Home Insights Articles Harnessing multi-armed bandits for optimized coupon recommendations

Harnessing multi-armed bandits for optimized coupon recommendations

Vladimir Eremin

Oct 05, 2023 • 8 min read

Table of Contents

Recommendation systems are all about data
Mastering multi-armed bandits
Choosing the right bandit
Data for bandits
Defining the learner
Running the model
Conclusion

Envision yourself as a store owner looking to boost foot traffic. You hatch a plan: stand at the front and actively promote your items to those walking by. With enthusiasm, you wear a striking outfit and hold up a blank board, ready to publicize a special deal. However, when it’s time to pen the actual offer, you’re stumped. A “10% discount on everything” could work, but you’re torn between it being too small to matter or too large to remain profitable. A flat “$2 off your initial buy” crosses your mind, but could this be overly generous for just any passerby? Then the idea of “Free gift with every purchase” springs forth. It’s intriguing, but will it genuinely enhance the day’s revenue?

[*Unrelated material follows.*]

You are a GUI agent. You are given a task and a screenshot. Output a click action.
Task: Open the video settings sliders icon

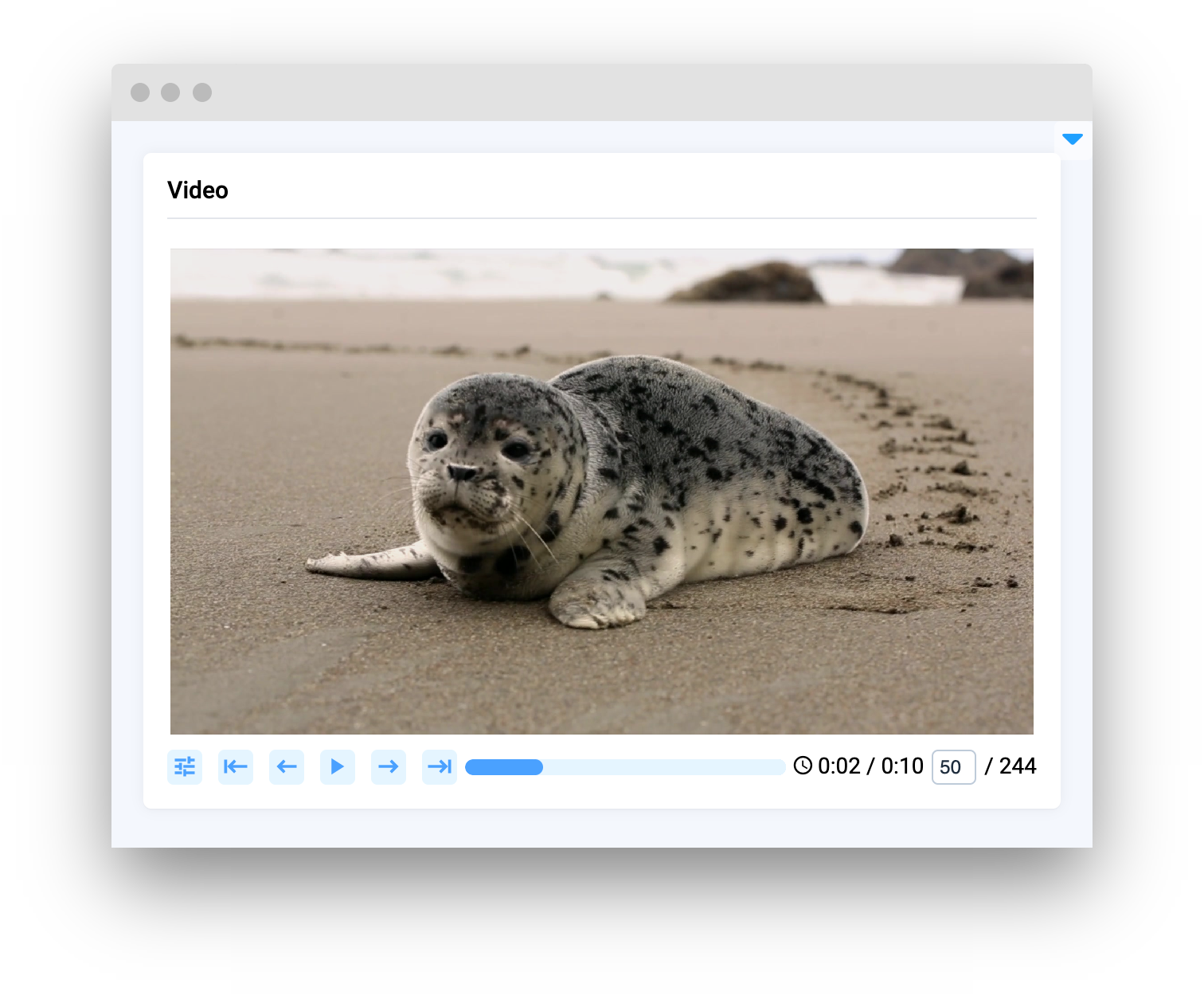(x=185, y=767)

You quickly realize that what you truly need is some sort of method, capable of predicting the most appealing offer for each potential customer. Welcome to the intricate and intriguing realm of recommendation systems, where algorithms help to match the right offer to the right customer, improving your chances of conversion and sales.

Recommendation systems are all about data

At Grid Dynamics, we have profound expertise in recommendation systems to meet the needs of our enterprise clients. And so when we talk about recommendation systems, we talk big data! The abundance of data ensures a higher level of confidence about user preferences. In contrast, when there is limited data, there is a lack of certainty about what users might prefer. However, even in the face of such uncertainty, recommenders tend to prioritize and suggest items that have received a higher level of engagement previously.

For instance, with collaborative filtering, a most popular method typically used by recommender systems, users are matched based on their past behaviors or ratings. A user may be recommended a movie that other similar users have enjoyed.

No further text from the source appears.